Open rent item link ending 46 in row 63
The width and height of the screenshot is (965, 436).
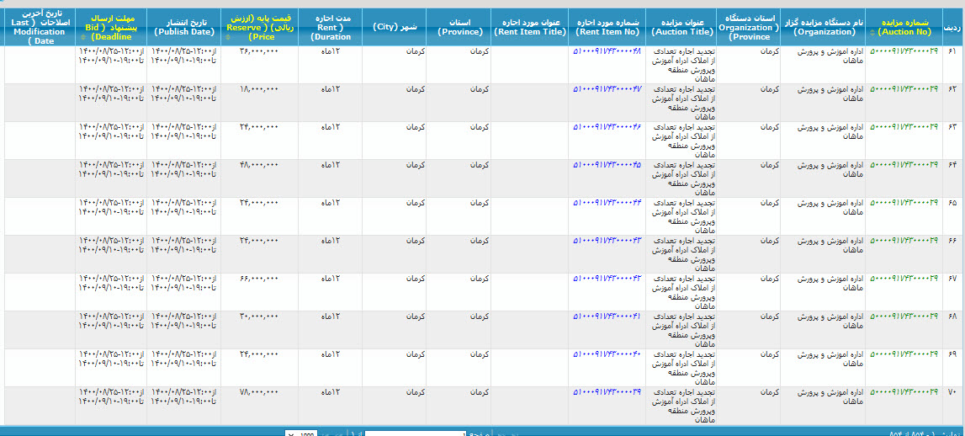pos(607,127)
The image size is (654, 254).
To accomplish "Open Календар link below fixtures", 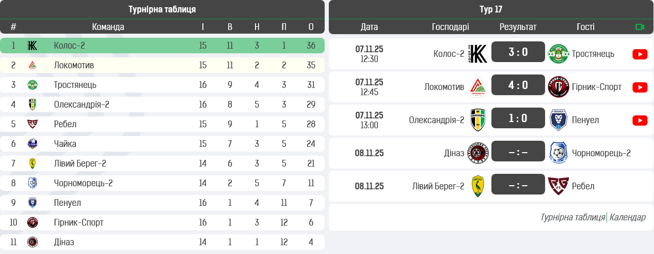I will tap(627, 217).
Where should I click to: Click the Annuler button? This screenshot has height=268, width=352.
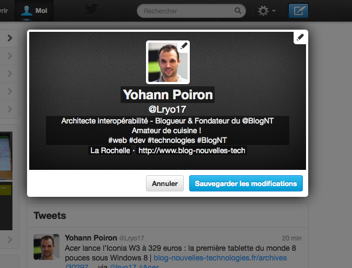coord(165,183)
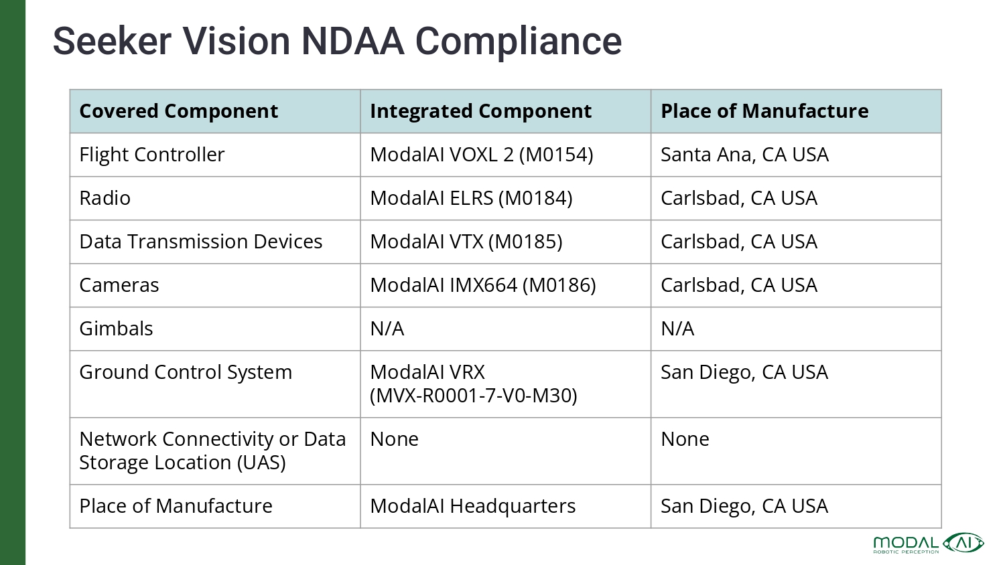The height and width of the screenshot is (565, 1005).
Task: Select the ModalAI VTX (M0185) cell
Action: (466, 242)
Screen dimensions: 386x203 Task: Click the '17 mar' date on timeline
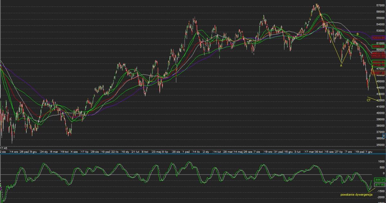point(310,151)
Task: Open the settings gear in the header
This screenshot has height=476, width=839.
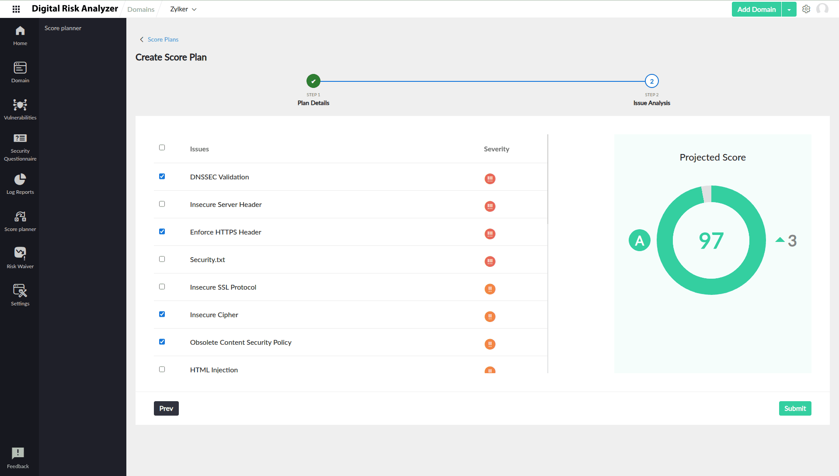Action: [x=806, y=9]
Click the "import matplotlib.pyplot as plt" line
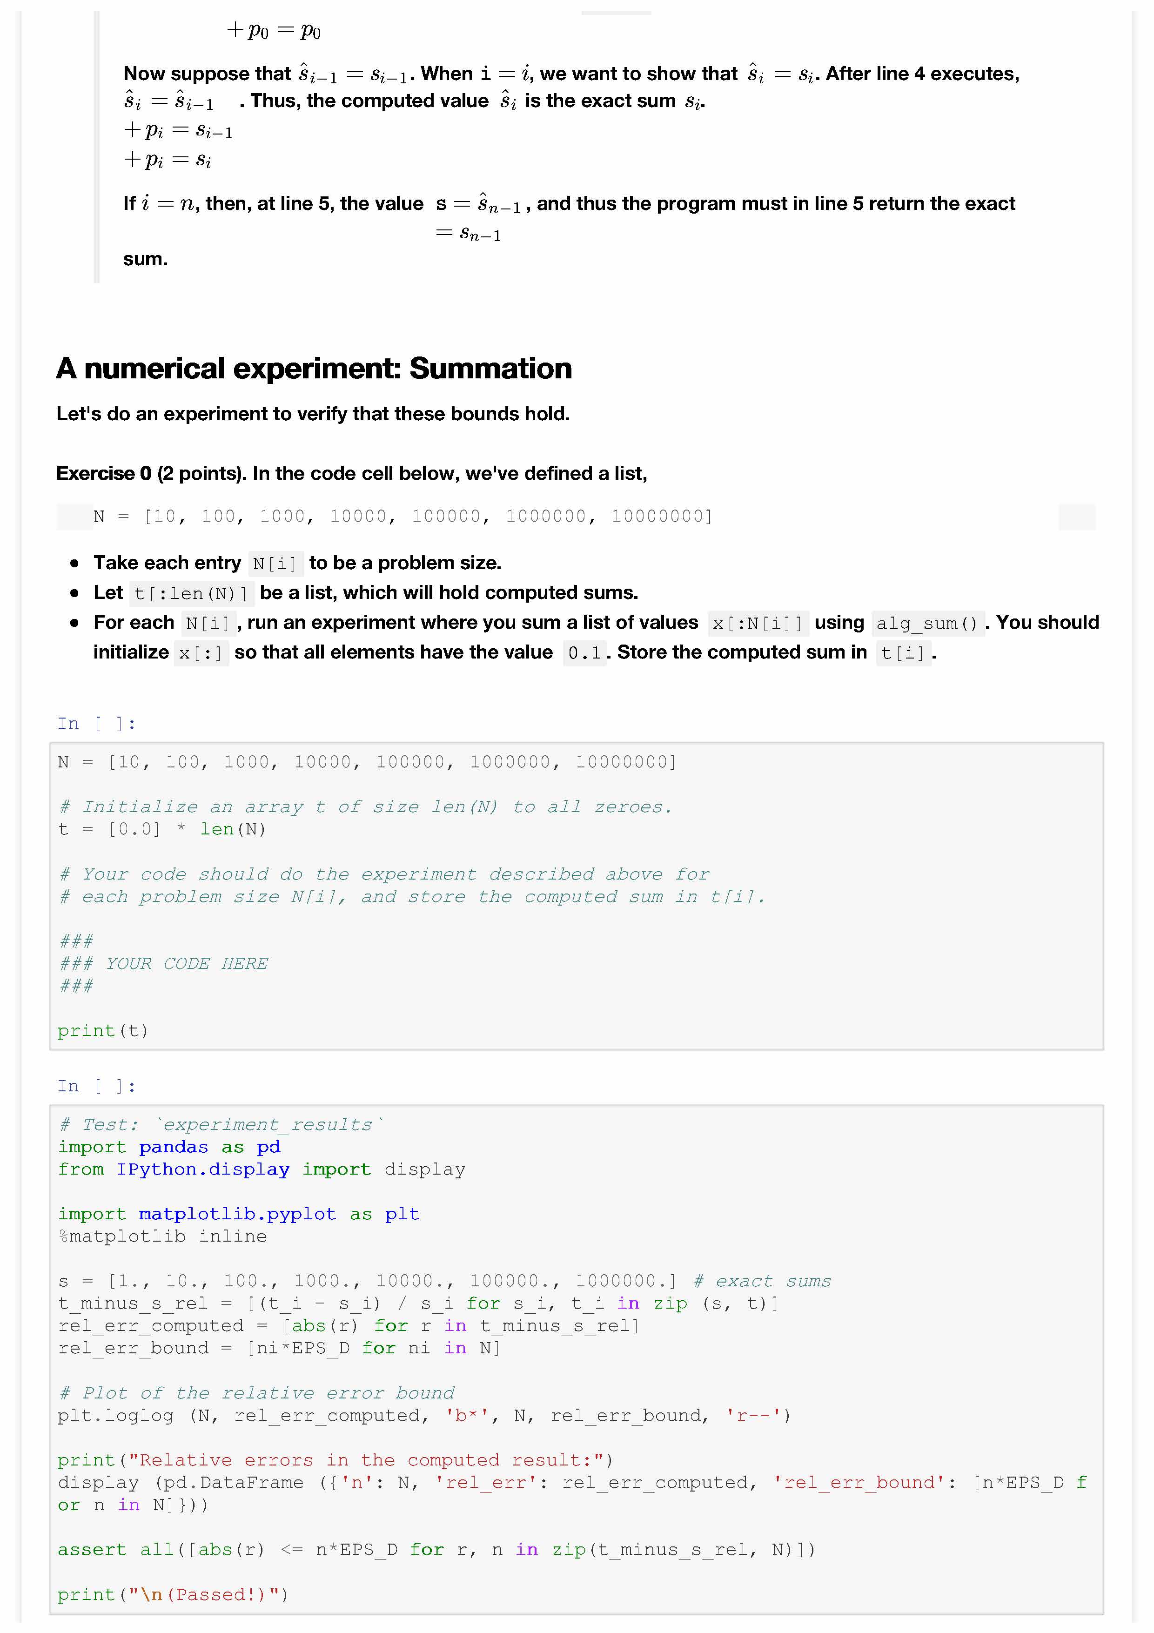The height and width of the screenshot is (1633, 1154). (238, 1214)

......

What to do:
Transcribe the lines word for word, beginning with the line that contains "Screen dimensions: 386x203" and continuing through the final line, including both ends. Leave the pictures out of your answer.

Full response:
Screen dimensions: 386x203 Task: Click the '17 mar' date on timeline
point(310,151)
Task: Open the settings gear in the header
This screenshot has height=476, width=839.
Action: [x=806, y=9]
Click the "import matplotlib.pyplot as plt" line
The height and width of the screenshot is (1633, 1154). (238, 1214)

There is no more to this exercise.